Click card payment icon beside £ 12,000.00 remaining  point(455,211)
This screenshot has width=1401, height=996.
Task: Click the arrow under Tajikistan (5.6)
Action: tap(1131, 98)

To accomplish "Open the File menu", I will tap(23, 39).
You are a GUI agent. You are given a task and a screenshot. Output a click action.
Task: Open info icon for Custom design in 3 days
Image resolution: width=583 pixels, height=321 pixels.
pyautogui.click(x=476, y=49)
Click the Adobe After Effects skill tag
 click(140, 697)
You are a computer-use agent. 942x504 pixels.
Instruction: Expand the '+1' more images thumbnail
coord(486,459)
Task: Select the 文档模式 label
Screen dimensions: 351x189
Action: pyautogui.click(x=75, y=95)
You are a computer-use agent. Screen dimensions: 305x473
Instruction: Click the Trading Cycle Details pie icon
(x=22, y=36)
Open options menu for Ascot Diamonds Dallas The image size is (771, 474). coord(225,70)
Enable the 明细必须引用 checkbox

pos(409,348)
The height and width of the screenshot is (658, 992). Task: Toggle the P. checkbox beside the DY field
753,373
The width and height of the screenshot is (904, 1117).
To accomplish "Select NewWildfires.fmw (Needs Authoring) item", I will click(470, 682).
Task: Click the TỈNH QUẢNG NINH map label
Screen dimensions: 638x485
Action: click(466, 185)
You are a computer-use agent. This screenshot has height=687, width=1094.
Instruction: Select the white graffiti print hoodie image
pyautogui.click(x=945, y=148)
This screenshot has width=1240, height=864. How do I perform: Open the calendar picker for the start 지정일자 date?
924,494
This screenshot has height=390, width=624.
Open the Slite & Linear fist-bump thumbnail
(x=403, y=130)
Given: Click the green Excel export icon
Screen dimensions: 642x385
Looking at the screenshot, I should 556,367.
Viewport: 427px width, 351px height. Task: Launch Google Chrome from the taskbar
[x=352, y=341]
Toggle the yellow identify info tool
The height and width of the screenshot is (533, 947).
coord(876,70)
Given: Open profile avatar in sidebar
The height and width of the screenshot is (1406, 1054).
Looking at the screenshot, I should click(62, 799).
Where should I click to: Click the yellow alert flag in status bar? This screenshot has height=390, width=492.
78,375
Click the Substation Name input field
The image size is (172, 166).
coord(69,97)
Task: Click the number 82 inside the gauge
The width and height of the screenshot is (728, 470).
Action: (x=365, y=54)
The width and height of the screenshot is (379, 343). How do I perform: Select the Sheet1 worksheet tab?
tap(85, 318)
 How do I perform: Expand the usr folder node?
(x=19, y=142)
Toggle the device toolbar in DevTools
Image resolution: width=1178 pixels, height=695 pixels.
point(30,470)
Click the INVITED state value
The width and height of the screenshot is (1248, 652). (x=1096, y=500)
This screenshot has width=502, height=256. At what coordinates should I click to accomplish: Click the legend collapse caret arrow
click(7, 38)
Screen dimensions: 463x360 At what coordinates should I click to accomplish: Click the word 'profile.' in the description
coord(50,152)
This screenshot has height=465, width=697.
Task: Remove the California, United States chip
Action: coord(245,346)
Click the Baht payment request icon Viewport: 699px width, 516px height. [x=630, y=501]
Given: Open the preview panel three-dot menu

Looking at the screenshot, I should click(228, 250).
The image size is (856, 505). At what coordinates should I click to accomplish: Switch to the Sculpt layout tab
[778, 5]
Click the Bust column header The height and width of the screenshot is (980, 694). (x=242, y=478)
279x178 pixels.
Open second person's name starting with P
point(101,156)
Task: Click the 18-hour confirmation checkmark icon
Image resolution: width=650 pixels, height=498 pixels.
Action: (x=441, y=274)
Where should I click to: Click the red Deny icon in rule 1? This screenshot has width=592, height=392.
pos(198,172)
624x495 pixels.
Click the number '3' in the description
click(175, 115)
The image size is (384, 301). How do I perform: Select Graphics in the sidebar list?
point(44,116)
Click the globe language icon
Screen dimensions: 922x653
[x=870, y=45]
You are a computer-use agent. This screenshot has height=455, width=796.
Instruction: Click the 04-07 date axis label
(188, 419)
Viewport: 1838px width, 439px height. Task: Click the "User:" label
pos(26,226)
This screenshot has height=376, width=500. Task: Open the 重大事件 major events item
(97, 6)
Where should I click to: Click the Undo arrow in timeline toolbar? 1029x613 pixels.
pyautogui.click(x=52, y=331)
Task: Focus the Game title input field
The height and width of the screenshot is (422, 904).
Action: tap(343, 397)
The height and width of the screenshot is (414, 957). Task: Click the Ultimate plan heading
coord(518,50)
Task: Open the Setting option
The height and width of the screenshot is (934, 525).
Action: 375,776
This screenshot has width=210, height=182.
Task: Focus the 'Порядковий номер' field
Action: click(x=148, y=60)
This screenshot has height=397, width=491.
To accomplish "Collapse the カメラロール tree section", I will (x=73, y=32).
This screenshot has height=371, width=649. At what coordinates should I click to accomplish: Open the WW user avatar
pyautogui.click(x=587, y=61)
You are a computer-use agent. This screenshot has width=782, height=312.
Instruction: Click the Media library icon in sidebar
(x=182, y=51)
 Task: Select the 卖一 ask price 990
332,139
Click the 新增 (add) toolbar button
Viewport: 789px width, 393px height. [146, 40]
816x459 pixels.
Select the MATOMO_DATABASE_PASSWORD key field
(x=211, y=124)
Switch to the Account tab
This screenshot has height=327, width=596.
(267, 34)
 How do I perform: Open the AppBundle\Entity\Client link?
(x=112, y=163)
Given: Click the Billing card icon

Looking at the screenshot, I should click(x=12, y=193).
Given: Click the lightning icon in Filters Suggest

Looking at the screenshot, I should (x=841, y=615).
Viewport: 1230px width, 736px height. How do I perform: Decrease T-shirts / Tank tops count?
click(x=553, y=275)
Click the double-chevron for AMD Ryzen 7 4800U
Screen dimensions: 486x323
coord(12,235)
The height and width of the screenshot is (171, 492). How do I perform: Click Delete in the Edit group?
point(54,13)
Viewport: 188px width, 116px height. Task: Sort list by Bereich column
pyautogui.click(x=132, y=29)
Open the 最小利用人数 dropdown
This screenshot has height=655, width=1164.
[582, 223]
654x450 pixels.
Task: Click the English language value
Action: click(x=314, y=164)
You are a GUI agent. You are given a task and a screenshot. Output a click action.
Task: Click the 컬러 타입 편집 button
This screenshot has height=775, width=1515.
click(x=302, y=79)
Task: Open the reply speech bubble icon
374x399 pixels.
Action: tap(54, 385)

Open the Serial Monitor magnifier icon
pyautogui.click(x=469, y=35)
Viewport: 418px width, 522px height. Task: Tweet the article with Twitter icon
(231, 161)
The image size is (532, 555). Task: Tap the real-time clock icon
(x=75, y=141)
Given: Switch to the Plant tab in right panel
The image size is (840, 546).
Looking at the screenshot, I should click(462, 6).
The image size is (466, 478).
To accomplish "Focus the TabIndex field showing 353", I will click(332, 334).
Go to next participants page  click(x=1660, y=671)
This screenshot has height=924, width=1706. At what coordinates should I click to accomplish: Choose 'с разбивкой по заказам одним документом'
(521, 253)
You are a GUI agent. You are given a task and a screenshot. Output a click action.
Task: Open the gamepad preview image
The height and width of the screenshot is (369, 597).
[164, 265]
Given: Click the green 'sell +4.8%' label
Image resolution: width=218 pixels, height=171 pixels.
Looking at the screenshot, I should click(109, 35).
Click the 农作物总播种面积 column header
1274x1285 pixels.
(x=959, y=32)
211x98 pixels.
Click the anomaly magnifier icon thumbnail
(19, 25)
───
REQUIRED ACTION:
Once more, write out the records above, exactly as they stand.

RESULT:
Click card payment icon beside £ 12,000.00 remaining  point(455,211)
This screenshot has width=1401, height=996.
Task: Click the arrow under Tajikistan (5.6)
Action: tap(1131, 98)

To accomplish "Open the File menu", I will tap(23, 39).
You are a GUI agent. You are given a task and a screenshot. Output a click action.
Task: Open info icon for Custom design in 3 days
Image resolution: width=583 pixels, height=321 pixels.
pyautogui.click(x=476, y=49)
Click the Adobe After Effects skill tag
 click(140, 697)
You are a computer-use agent. 942x504 pixels.
Instruction: Expand the '+1' more images thumbnail
coord(486,459)
Task: Select the 文档模式 label
Screen dimensions: 351x189
Action: pyautogui.click(x=75, y=95)
You are a computer-use agent. Screen dimensions: 305x473
Instruction: Click the Trading Cycle Details pie icon
(x=22, y=36)
Open options menu for Ascot Diamonds Dallas The image size is (771, 474). coord(225,70)
Enable the 明细必须引用 checkbox

pos(409,348)
The height and width of the screenshot is (658, 992). Task: Toggle the P. checkbox beside the DY field
753,373
The width and height of the screenshot is (904, 1117).
To accomplish "Select NewWildfires.fmw (Needs Authoring) item", I will click(470, 682).
Task: Click the TỈNH QUẢNG NINH map label
Screen dimensions: 638x485
Action: click(466, 185)
You are a computer-use agent. This screenshot has height=687, width=1094.
Instruction: Select the white graffiti print hoodie image
pyautogui.click(x=945, y=148)
This screenshot has width=1240, height=864. How do I perform: Open the calendar picker for the start 지정일자 date?
924,494
This screenshot has height=390, width=624.
Open the Slite & Linear fist-bump thumbnail
(x=403, y=130)
Given: Click the green Excel export icon
Screen dimensions: 642x385
Looking at the screenshot, I should 556,367.
Viewport: 427px width, 351px height. Task: Launch Google Chrome from the taskbar
[x=352, y=341]
Toggle the yellow identify info tool
The height and width of the screenshot is (533, 947).
coord(876,70)
Given: Open profile avatar in sidebar
The height and width of the screenshot is (1406, 1054).
Looking at the screenshot, I should click(62, 799).
Where should I click to: Click the yellow alert flag in status bar? This screenshot has height=390, width=492.
78,375
Click the Substation Name input field
The image size is (172, 166).
coord(69,97)
Task: Click the number 82 inside the gauge
The width and height of the screenshot is (728, 470).
Action: (x=365, y=54)
The width and height of the screenshot is (379, 343). How do I perform: Select the Sheet1 worksheet tab?
tap(85, 318)
 How do I perform: Expand the usr folder node?
(x=19, y=142)
Toggle the device toolbar in DevTools
Image resolution: width=1178 pixels, height=695 pixels.
point(30,470)
Click the INVITED state value
The width and height of the screenshot is (1248, 652). (x=1096, y=500)
This screenshot has width=502, height=256. At what coordinates should I click to accomplish: Click the legend collapse caret arrow
click(7, 38)
Screen dimensions: 463x360 At what coordinates should I click to accomplish: Click the word 'profile.' in the description
coord(50,152)
This screenshot has height=465, width=697.
Task: Remove the California, United States chip
Action: coord(245,346)
Click the Baht payment request icon Viewport: 699px width, 516px height. [x=630, y=501]
Given: Open the preview panel three-dot menu

Looking at the screenshot, I should click(228, 250).
The image size is (856, 505). At what coordinates should I click to accomplish: Switch to the Sculpt layout tab
[778, 5]
Click the Bust column header The height and width of the screenshot is (980, 694). (x=242, y=478)
279x178 pixels.
Open second person's name starting with P
point(101,156)
Task: Click the 18-hour confirmation checkmark icon
Image resolution: width=650 pixels, height=498 pixels.
Action: (x=441, y=274)
Where should I click to: Click the red Deny icon in rule 1? This screenshot has width=592, height=392.
pos(198,172)
624x495 pixels.
Click the number '3' in the description
click(175, 115)
The image size is (384, 301). How do I perform: Select Graphics in the sidebar list?
point(44,116)
Click the globe language icon
Screen dimensions: 922x653
[x=870, y=45]
You are a computer-use agent. This screenshot has height=455, width=796.
Instruction: Click the 04-07 date axis label
(188, 419)
Viewport: 1838px width, 439px height. Task: Click the "User:" label
pos(26,226)
This screenshot has height=376, width=500. Task: Open the 重大事件 major events item
(97, 6)
Where should I click to: Click the Undo arrow in timeline toolbar? 1029x613 pixels.
pyautogui.click(x=52, y=331)
Task: Focus the Game title input field
The height and width of the screenshot is (422, 904).
Action: tap(343, 397)
The height and width of the screenshot is (414, 957). Task: Click the Ultimate plan heading
coord(518,50)
Task: Open the Setting option
The height and width of the screenshot is (934, 525).
Action: 375,776
This screenshot has width=210, height=182.
Task: Focus the 'Порядковий номер' field
Action: click(x=148, y=60)
This screenshot has height=397, width=491.
To accomplish "Collapse the カメラロール tree section", I will (x=73, y=32).
This screenshot has height=371, width=649. At what coordinates should I click to accomplish: Open the WW user avatar
pyautogui.click(x=587, y=61)
You are a computer-use agent. This screenshot has width=782, height=312.
Instruction: Click the Media library icon in sidebar
(x=182, y=51)
 Task: Select the 卖一 ask price 990
332,139
Click the 新增 (add) toolbar button
Viewport: 789px width, 393px height. [146, 40]
816x459 pixels.
Select the MATOMO_DATABASE_PASSWORD key field
(x=211, y=124)
Switch to the Account tab
This screenshot has height=327, width=596.
(267, 34)
 How do I perform: Open the AppBundle\Entity\Client link?
(x=112, y=163)
Given: Click the Billing card icon

Looking at the screenshot, I should click(x=12, y=193).
Given: Click the lightning icon in Filters Suggest

Looking at the screenshot, I should (x=841, y=615).
Viewport: 1230px width, 736px height. How do I perform: Decrease T-shirts / Tank tops count?
click(x=553, y=275)
Click the double-chevron for AMD Ryzen 7 4800U
Screen dimensions: 486x323
coord(12,235)
The height and width of the screenshot is (171, 492). How do I perform: Click Delete in the Edit group?
point(54,13)
Viewport: 188px width, 116px height. Task: Sort list by Bereich column
pyautogui.click(x=132, y=29)
Open the 最小利用人数 dropdown
This screenshot has height=655, width=1164.
[582, 223]
654x450 pixels.
Task: Click the English language value
Action: click(x=314, y=164)
You are a GUI agent. You are given a task and a screenshot. Output a click action.
Task: Click the 컬러 타입 편집 button
This screenshot has height=775, width=1515.
click(x=302, y=79)
Task: Open the reply speech bubble icon
374x399 pixels.
Action: tap(54, 385)

Open the Serial Monitor magnifier icon
pyautogui.click(x=469, y=35)
Viewport: 418px width, 522px height. Task: Tweet the article with Twitter icon
(231, 161)
The image size is (532, 555). Task: Tap the real-time clock icon
(x=75, y=141)
Given: Switch to the Plant tab in right panel
The image size is (840, 546).
Looking at the screenshot, I should click(462, 6).
The image size is (466, 478).
To accomplish "Focus the TabIndex field showing 353", I will click(332, 334).
Go to next participants page  click(x=1660, y=671)
This screenshot has height=924, width=1706. At what coordinates should I click to accomplish: Choose 'с разбивкой по заказам одним документом'
(521, 253)
You are a GUI agent. You are given a task and a screenshot. Output a click action.
Task: Open the gamepad preview image
The height and width of the screenshot is (369, 597).
[164, 265]
Given: Click the green 'sell +4.8%' label
Image resolution: width=218 pixels, height=171 pixels.
Looking at the screenshot, I should click(109, 35).
Click the 农作物总播种面积 column header
1274x1285 pixels.
(x=959, y=32)
211x98 pixels.
Click the anomaly magnifier icon thumbnail
(19, 25)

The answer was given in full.